**Problem to solve:** Express the lines of the records below, from the line with "Identify the location of 'Niki Wardrope'." to the line with "pyautogui.click(x=689, y=199)", as a JSON list of strings with one string per line and blank lines omitted.
— BEGIN —
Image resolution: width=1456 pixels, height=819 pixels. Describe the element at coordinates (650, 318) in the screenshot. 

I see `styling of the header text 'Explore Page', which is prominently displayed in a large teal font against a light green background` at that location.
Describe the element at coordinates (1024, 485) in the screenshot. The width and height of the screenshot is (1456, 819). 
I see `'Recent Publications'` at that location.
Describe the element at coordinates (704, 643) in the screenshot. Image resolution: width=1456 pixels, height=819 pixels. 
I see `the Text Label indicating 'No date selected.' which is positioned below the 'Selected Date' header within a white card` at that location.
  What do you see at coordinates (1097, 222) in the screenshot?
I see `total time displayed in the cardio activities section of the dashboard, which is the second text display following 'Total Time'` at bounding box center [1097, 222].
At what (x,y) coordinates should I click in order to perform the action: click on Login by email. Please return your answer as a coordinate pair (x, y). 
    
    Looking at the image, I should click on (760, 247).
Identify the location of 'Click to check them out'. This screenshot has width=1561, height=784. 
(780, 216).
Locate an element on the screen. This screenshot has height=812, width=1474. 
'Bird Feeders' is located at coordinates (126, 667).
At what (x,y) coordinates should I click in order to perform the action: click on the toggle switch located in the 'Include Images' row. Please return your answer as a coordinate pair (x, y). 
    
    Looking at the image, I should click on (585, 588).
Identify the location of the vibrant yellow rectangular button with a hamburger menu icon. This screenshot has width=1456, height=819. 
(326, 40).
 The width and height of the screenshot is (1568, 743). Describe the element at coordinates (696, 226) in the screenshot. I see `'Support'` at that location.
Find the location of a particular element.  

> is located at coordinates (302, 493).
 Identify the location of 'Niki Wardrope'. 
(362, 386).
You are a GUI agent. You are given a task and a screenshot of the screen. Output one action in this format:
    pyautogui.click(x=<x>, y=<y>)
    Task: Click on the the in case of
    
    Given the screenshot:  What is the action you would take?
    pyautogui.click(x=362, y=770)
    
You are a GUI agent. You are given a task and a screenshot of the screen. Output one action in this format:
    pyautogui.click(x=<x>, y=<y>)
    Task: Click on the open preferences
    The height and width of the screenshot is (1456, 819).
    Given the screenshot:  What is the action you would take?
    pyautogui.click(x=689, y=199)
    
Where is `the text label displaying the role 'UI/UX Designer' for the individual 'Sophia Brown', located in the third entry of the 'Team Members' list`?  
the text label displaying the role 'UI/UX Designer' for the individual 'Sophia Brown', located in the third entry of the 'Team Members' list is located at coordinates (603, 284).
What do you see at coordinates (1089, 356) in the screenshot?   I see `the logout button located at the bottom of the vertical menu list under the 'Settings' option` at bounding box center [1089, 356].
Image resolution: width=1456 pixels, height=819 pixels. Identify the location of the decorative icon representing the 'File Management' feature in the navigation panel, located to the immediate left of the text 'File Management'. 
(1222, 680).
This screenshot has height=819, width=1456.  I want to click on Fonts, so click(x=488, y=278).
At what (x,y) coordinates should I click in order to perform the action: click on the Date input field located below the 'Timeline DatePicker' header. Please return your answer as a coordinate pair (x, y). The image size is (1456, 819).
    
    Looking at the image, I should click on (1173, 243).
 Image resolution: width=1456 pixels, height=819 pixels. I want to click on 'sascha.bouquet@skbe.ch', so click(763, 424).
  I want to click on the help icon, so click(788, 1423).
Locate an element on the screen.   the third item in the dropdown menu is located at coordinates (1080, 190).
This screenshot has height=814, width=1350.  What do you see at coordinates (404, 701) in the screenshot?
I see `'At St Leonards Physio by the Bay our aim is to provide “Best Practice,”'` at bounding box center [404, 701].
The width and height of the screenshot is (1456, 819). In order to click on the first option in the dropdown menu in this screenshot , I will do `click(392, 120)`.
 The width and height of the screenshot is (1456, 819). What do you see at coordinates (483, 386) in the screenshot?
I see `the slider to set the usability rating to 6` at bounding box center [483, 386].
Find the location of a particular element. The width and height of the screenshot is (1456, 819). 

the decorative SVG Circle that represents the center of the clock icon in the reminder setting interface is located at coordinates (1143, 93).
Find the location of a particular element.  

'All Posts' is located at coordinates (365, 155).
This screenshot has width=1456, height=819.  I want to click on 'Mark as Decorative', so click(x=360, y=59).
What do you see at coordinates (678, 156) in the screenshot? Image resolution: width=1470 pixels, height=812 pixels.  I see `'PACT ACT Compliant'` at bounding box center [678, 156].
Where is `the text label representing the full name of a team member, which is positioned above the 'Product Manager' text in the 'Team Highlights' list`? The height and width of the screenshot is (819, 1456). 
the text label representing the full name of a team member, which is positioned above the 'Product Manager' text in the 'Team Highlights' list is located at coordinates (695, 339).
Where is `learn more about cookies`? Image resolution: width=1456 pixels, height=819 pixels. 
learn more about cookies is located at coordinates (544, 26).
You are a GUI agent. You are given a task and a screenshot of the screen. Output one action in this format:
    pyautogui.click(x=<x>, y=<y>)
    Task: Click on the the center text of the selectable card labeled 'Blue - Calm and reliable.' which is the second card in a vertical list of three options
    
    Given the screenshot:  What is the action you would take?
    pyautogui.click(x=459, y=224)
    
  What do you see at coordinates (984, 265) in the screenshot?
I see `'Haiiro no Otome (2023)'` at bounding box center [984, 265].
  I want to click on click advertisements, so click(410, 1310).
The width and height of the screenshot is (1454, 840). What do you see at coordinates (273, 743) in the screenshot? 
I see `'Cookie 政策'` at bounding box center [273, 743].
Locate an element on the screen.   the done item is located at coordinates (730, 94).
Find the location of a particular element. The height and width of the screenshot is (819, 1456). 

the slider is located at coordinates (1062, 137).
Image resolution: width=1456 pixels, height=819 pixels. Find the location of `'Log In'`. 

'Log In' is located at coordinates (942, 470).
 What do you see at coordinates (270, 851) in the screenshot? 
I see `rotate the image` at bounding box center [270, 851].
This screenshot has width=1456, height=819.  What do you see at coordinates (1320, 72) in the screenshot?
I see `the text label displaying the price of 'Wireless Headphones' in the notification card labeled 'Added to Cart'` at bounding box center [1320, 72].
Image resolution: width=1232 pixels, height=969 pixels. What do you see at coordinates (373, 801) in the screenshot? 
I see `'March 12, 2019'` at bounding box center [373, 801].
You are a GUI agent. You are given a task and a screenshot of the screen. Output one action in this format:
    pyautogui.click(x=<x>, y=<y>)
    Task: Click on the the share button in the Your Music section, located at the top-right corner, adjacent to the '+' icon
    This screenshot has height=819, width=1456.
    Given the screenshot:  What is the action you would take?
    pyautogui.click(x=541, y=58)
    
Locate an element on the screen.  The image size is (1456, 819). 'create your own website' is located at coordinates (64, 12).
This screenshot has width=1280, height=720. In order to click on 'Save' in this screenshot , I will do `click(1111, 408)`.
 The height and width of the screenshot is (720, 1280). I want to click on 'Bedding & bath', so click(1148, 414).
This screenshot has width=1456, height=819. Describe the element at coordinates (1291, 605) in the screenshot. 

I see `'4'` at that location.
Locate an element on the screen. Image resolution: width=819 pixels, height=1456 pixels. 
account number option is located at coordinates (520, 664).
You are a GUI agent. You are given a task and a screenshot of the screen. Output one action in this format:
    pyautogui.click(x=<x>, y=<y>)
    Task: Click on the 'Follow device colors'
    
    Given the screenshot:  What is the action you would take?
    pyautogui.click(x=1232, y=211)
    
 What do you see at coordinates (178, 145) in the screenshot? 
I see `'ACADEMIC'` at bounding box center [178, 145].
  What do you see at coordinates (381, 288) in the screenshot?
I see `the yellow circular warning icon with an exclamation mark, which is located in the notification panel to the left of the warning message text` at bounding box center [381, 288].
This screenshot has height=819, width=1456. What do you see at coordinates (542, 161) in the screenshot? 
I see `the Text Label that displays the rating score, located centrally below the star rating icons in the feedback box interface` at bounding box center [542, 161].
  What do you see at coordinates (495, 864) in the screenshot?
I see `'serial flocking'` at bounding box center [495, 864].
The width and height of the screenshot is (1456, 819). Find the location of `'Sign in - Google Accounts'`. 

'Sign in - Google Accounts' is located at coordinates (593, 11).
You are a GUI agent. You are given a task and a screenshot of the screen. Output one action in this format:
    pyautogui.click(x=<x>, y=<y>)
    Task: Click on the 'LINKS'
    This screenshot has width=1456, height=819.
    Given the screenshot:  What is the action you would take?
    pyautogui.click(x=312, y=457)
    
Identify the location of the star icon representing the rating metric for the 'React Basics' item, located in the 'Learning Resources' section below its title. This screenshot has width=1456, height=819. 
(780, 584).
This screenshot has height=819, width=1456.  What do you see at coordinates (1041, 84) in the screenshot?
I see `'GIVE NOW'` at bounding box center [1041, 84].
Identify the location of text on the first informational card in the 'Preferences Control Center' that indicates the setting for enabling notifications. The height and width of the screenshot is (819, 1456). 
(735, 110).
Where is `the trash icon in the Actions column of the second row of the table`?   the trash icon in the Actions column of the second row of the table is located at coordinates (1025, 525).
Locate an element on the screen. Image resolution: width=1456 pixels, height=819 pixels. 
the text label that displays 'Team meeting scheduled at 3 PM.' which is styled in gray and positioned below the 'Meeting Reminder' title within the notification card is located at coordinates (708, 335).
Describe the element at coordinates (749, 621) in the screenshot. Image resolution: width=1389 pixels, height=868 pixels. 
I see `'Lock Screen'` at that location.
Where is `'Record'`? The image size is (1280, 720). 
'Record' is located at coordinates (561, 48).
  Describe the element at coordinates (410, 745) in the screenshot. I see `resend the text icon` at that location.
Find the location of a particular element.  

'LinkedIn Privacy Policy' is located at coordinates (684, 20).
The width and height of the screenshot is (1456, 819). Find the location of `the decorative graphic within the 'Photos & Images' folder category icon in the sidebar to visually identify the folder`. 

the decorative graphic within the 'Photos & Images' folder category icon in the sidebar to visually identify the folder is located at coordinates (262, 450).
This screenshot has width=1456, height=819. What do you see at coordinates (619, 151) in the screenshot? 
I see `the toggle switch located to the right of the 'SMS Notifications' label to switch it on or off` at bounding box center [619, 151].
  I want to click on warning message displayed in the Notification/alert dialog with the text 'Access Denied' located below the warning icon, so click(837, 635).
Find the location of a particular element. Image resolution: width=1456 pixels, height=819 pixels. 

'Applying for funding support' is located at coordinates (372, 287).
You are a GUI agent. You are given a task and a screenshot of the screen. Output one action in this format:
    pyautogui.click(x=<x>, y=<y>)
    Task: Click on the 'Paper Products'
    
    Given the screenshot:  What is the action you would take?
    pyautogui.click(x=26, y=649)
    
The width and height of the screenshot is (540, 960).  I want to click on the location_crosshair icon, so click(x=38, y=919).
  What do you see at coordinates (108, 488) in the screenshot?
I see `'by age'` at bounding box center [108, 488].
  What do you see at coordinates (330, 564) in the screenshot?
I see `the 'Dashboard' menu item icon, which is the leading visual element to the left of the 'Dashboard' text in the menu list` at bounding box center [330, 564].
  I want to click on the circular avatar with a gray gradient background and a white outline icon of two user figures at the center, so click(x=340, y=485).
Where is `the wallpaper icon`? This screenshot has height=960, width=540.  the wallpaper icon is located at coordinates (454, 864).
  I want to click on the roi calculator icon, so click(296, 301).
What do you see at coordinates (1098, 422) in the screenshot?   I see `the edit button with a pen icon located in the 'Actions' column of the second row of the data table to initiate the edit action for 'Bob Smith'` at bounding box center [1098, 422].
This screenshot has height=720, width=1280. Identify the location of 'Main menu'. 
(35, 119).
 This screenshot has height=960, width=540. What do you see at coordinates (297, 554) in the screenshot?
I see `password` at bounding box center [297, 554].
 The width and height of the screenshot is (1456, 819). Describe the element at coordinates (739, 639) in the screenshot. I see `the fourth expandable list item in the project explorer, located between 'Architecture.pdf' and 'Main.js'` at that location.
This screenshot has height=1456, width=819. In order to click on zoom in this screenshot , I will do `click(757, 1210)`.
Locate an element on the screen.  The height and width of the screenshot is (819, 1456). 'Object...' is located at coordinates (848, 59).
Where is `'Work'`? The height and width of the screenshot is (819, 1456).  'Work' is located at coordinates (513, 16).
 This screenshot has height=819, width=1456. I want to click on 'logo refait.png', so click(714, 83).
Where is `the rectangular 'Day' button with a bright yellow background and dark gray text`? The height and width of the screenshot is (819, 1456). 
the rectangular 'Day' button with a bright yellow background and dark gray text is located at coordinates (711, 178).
— END —
**Solution:**
[
  " Identify the location of 'Niki Wardrope'. ",
  "(362, 386).",
  "You are a GUI agent. You are given a task and a screenshot of the screen. Output one action in this format:",
  "    pyautogui.click(x=<x>, y=<y>)",
  "    Task: Click on the the in case of",
  "    Given the screenshot:  What is the action you would take?",
  "    pyautogui.click(x=362, y=770)",
  "You are a GUI agent. You are given a task and a screenshot of the screen. Output one action in this format:",
  "    pyautogui.click(x=<x>, y=<y>)",
  "    Task: Click on the open preferences",
  "    The height and width of the screenshot is (1456, 819).",
  "    Given the screenshot:  What is the action you would take?",
  "    pyautogui.click(x=689, y=199)"
]